Catholic Health Initiatives' latest earnings report shows the system may be recovering after years of heavy operating losses stemming from under-performing hospitals and an ill-fated foray into the insurance business.
Englewood, Colo.-based CHI posted an operating loss of $1.5 million in the quarter ending Dec. 31, 2017, a significant upswing from the $146 million loss the not-for-profit system reported at the same time in the previous year. The system's operating margin was 0% in its second quarter of fiscal 2018, an improvement from the nearly 4% operating loss it reported a year earlier.
CHI's president for enterprise business lines and CFO Dean Swindle said in an interview with Modern Healthcare the system is finally seeing the pay-off from an expensive restructuring that added a grand total of $374 million in expenses in 2017, mostly from severance packages and consulting fees. That project cost a residual $16 million in the second quarter of 2018, but Swindle said those costs will eventually go away completely.
"Quite honestly, the organization feels confident that we're seeing the results from the tough decisions we've made," Swindle said, "and we'll build off that."
The system, which operates in 18 states and owns 101 hospitals, generated about $282 million in operating earnings before interest, depreciation and amortization in the second quarter, which the system reported was the highest it has seen in several years.
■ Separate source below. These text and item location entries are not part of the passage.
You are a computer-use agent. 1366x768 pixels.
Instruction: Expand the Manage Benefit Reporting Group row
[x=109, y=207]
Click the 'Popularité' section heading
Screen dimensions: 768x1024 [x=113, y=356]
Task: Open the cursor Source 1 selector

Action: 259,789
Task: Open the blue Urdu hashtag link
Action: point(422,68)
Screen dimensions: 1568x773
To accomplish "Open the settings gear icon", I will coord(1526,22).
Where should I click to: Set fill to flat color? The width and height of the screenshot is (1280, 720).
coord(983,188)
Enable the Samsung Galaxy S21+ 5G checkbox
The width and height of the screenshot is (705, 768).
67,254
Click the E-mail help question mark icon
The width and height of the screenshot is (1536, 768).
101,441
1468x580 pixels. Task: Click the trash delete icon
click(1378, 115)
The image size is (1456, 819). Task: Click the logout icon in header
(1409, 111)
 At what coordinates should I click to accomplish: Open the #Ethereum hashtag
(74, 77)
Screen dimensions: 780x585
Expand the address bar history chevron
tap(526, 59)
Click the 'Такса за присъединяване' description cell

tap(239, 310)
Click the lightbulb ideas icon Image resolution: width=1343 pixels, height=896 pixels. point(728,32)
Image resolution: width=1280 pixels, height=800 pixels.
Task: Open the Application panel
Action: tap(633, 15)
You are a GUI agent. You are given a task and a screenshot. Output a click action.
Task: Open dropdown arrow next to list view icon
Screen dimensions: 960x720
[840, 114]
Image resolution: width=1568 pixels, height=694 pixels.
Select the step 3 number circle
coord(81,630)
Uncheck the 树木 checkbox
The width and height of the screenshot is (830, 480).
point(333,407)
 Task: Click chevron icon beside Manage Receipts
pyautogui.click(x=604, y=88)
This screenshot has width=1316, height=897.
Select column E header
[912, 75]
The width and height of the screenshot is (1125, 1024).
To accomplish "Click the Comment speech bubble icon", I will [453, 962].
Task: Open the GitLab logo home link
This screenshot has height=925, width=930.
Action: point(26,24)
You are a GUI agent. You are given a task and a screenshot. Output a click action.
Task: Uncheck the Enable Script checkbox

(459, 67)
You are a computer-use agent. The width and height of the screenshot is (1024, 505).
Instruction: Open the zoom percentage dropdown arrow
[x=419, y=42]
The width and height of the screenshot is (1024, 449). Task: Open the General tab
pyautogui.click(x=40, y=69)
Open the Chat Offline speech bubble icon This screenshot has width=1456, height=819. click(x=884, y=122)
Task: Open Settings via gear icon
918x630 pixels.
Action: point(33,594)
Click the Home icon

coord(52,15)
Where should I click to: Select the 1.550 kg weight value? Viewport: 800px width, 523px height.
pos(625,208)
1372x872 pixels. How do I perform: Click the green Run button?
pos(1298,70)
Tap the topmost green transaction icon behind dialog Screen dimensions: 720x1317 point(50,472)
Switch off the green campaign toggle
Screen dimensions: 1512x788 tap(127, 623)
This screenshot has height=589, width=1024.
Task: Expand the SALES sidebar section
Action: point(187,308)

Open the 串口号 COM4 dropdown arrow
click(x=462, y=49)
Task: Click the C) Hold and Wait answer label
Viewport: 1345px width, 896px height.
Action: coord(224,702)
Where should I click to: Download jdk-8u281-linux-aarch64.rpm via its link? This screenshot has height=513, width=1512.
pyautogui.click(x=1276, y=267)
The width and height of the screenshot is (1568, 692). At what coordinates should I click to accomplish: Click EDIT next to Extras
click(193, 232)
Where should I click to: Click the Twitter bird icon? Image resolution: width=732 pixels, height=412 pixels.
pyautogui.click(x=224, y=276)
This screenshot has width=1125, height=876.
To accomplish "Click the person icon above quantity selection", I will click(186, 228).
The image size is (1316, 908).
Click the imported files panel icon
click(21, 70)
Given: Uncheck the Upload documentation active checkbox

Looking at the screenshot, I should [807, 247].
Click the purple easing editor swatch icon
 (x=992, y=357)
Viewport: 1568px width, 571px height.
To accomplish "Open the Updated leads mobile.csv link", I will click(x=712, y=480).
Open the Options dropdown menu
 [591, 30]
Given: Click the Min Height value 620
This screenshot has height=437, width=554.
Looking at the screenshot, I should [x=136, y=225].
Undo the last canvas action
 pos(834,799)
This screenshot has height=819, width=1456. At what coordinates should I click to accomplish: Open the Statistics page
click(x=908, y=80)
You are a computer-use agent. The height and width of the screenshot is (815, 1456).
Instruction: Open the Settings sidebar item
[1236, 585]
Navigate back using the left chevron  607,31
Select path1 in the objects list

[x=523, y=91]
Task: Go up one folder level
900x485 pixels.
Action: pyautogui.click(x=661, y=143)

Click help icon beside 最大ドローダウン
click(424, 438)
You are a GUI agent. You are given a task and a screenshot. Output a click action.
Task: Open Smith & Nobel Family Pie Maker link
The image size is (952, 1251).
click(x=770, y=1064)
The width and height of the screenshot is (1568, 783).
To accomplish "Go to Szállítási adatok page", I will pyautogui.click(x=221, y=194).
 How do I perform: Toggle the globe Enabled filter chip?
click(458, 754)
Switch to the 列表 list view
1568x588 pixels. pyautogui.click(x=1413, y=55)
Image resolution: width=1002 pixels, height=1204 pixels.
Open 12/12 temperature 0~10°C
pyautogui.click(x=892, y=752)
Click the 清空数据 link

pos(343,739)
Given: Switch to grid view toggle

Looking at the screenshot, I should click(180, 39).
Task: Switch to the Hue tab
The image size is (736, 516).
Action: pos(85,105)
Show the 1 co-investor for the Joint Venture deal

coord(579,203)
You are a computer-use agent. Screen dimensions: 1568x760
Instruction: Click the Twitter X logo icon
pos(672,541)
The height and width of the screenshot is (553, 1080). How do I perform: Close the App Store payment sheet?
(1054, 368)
CHI's operating EBIDA was $126 million a year earlier. Stretching back to the six-month period ending Dec. 31, 2017, those numbers improve further. Operating EBIDA becomes $504.6 million, compared with $217.7 million in the period ending Dec. 31, 2016.
In addition to less restructuring costs, Swindle said CHI is also seeing lower labor and supply costs.
But CHI struggles with the same admission pressures that have befallen nearly all health systems. Acute admissions were down by more than 3,000 in the second quarter of 2018 compared with a year earlier, and outpatient visits were down by about 32,500 during the same time period. Long-term care days, inpatient and outpatient emergency room visits, inpatient and outpatient surgeries and non-emergency outpatient visits were also down slightly. The only utilization category that didn't see a drop was physician visits, which were up only slightly.
At the same time, the system managed to increase its net revenue per admission by nearly 4% in the second quarter of 2018, compared with a 1.2% increase a year earlier. That also surpassed the 3.5% increase in revenue per admission HCA Holdings reported last week in its fourth quarter 2017 earnings release. Despite the lower utilization, CHI's total net patient service revenue was up 2.5% in the quarter.
Swindle attributes the higher revenue per admission in part to improved revenue cycle operations and higher managed care rates.
CHI generated $3.82 billion in operating revenue in the second quarter of 2018, up slightly from $3.76 billion at the same time in 2017. Operating expenses before restructuring, impairment and other losses were $3.8 billion, relatively unchanged from a year earlier. CHI reported an excess of revenue over expenses of $215 million in the second quarter of 2018, up from a roughly $25 million deficit a year earlier.